▸ Action item:
Wherever the line with "Given: Select the baidu.xml file icon" sits in the listing below, transcribe from it up to and including the line with "The width and height of the screenshot is (446, 470).", exactly, and leave the remaining lines out.

*** Opening Material supplied ***

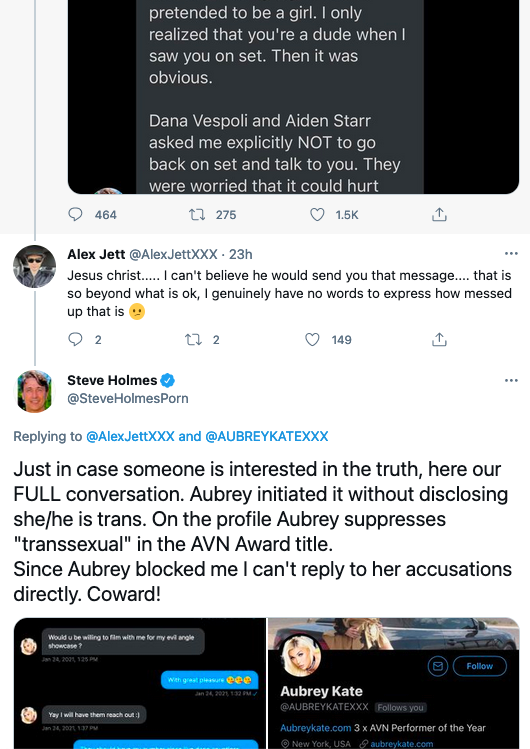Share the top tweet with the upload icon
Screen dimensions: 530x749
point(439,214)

*** Closing Material supplied ***
*** Opening Material supplied ***

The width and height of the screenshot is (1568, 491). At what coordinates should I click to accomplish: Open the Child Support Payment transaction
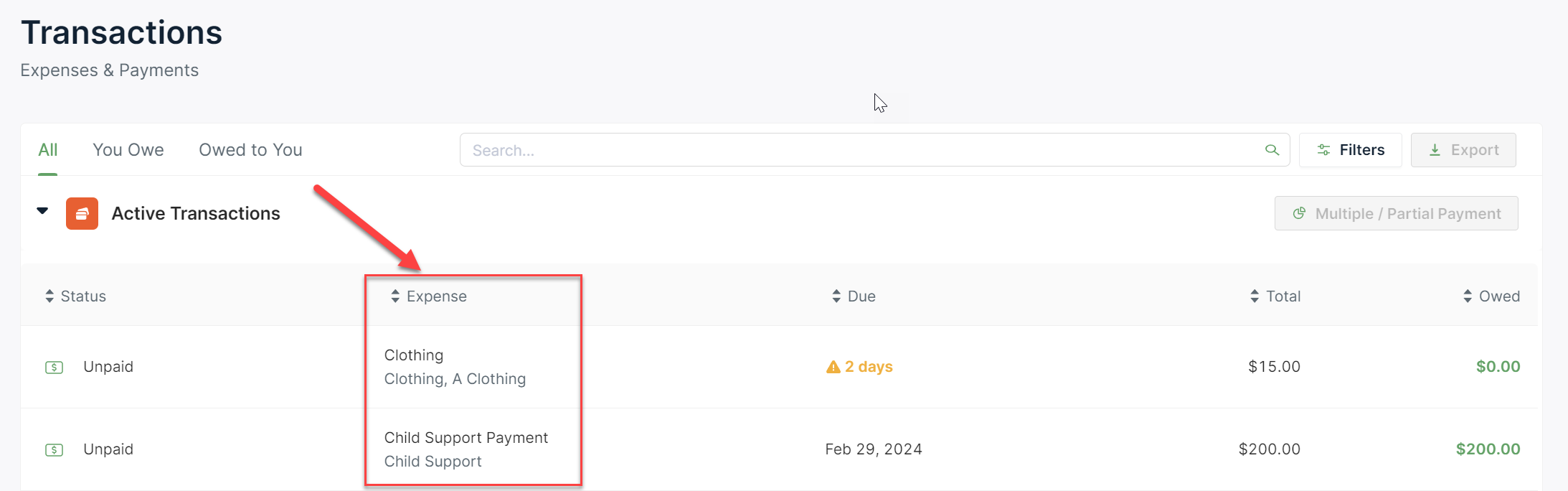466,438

*** Closing Material supplied ***
*** Opening Material supplied ***

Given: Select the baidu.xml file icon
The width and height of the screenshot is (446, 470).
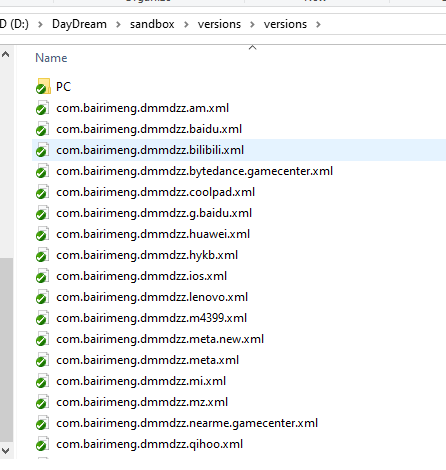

*** Closing Material supplied ***

▸ Response box:
Given: Select the baidu.xml file icon
The width and height of the screenshot is (446, 470).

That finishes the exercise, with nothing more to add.